- _Extrait fourni_:
■ ■ ■ ■ ■ ■ ■

Le musée est difficile, son architecture brutaliste, conçue par Yves Bayard et Henri Vidal, prétentieuse et extrêmement imposante. Y présenter Gustav Metzger en première grande exposition – l’année dernière, la nouvelle directrice, qui vient du Centre Pompidou-Metz et du Frac Lorraine, avait commencé son mandat avec une exposition du luso-luxembourgeois Marco Godinho, dont deux installations restent visibles indéfiniment –, est un geste fort et osé, comme une introduction de ce que Hélène Guenin aimerait proposer comme programmation ici.
Car malgré son engagement écologiste, Metzger n’était pas un enfant de chœur. Au contraire : né de parents juifs polonais en 1926 à Nuremberg, il échappe de justesse aux camps d’extermination nazis, grâce aux Kindertransporte qu’il a pu prendre avec un de ses frères en 1939 pour rejoindre l’Angleterre, qu’il ne quittera plus. Le reste de sa famille pourtant périt dans les camps de concentration et Metzger apprend ainsi douloureusement dès son plus jeune âge l’obsession destructrice de l’homme. À la fin des années 1950, début des années 1960, il travaillera sur ce thème, avec son Auto-destructive art, manifeste(s) et performances, qui constituent l’entrée dans son exposition niçoise. Nous sommes quinze ans après Hiroshima, à l’époque de l’enthousiasme pour l’énergie nucléaire, les États-Unis et l’Angleterre enchaînent les tests de bombe atomique, et le premier accident d’une centrale a lieu à Windscale en Angleterre. Metzger milite pour le désarmement nucléaire et réalise en parallèle des performances comme l’Acid nylon painting, durant laquelle il applique de l’acide sur une toile en nylon, qui se ronge progressivement, devant les yeux du public. Le Mamac expose une de ces sculptures/structures, dont ce qui reste de tissu pend en lambris colorés et domine toute la salle.
À l’occasion du vernissage, l’équipe du musée a également recréé Mobbile, un travail de 1970 : dans un cube en plastique translucide monté sur le toit d’une voiture est installée une plante verte. Les gaz d’échappement de la voiture sont déviés vers ce cube, et à force que la voiture roule, les passants voient mourir la plante. Pour la Documenta 5 de Harald Szeemann, comme pour la première conférence de l’Onu sur l’environnement qui se tint à Stockholm, Metzger avait imaginé des projets découlant de Mobbile : pour Kassel, il voulait que quatre voitures tournent sans cesse et que leurs gaz d’échappement soient collectés dans une sculpture en plastique ; pour Stockholm, il avait même demandé 120 voitures. Les deux projets n’ont pas été réalisés (le Mamac en montre des maquettes, le Stockholm project fut réalisé en 2007 à Sharjah aux Émirats arabes unis). Parce que l’utilisation de gaz en Europe, surtout en Allemagne, est forcément toujours, au-delà de considérations écologiques, avant tout une référence à Auschwitz. Plus de trente ans après Metzger, Santiago Sierra réalisa une installation similaire dans une synagogue près de Cologne : les gaz d’échappement de six voitures furent déviés à l’intérieur du bâtiment pour 245 Kubikmeter, le public ne pouvant entrer qu’équipé d’un masque de protection ; l’œuvre créa une énorme polémique en 2006.

■ ■ ■ ■ ■ ■ ■

- _Données sources_:
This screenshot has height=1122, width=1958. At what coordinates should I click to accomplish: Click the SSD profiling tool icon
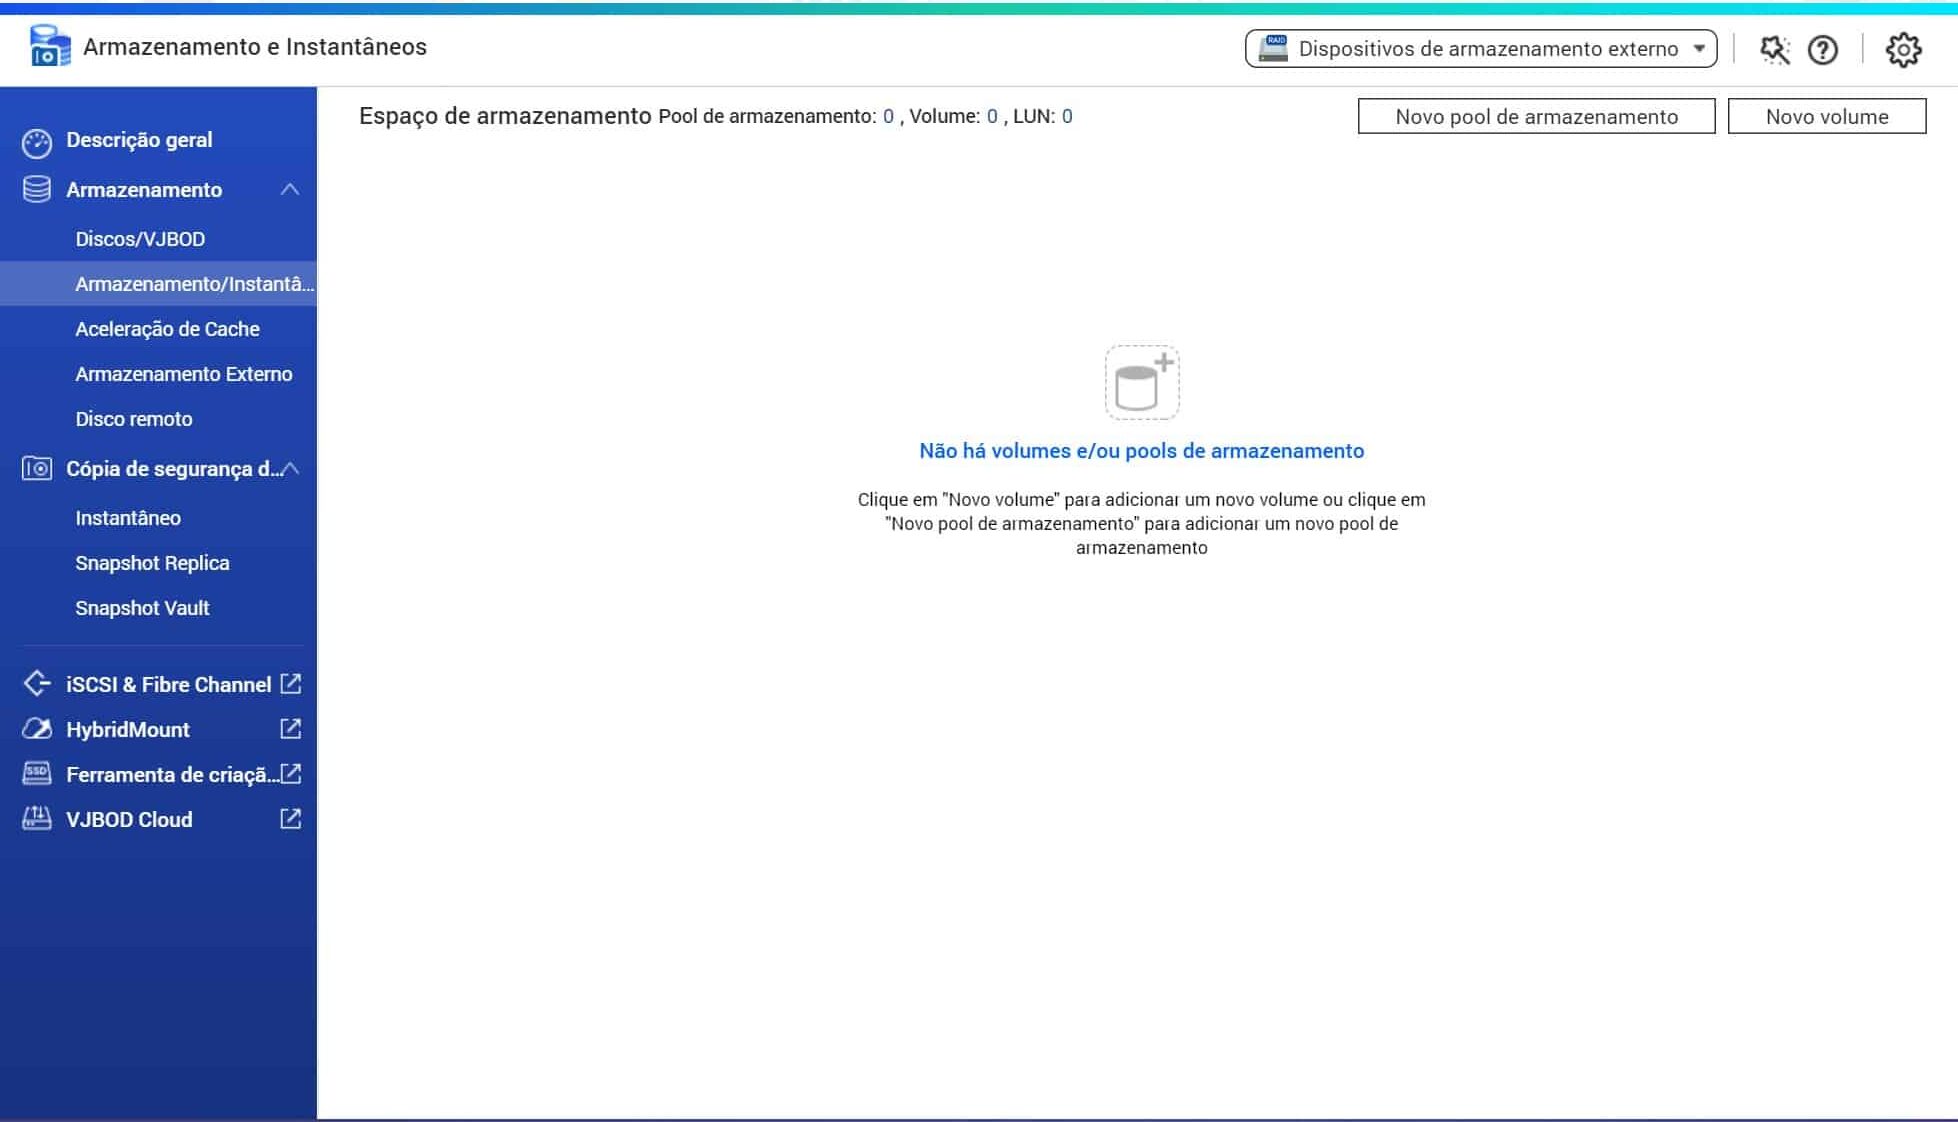(x=37, y=774)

■ ■ ■ ■ ■ ■ ■

- _Consignes à suivre_:
A. D'après l'extrait fourni, pourquoi Metzger a-t-il appris dès son plus jeune âge l'obsession destructrice de l'homme ? Répondez en une à trois phrases.
B. Transcrivez un passage de l'extrait fourni : commencez aux mots « Le musée est » et arrêtez-vous après les mots « comme programmation ici. ».

- _Les réponses_:
A. Le reste de sa famille a péri dans les camps de concentration. Lui-même n'y a échappé que de justesse, en rejoignant l'Angleterre en 1939 avec un de ses frères grâce aux Kindertransporte.

B.
Le musée est difficile, son architecture brutaliste, conçue par Yves Bayard et Henri Vidal, prétentieuse et extrêmement imposante. Y présenter Gustav Metzger en première grande exposition – l’année dernière, la nouvelle directrice, qui vient du Centre Pompidou-Metz et du Frac Lorraine, avait commencé son mandat avec une exposition du luso-luxembourgeois Marco Godinho, dont deux installations restent visibles indéfiniment –, est un geste fort et osé, comme une introduction de ce que Hélène Guenin aimerait proposer comme programmation ici.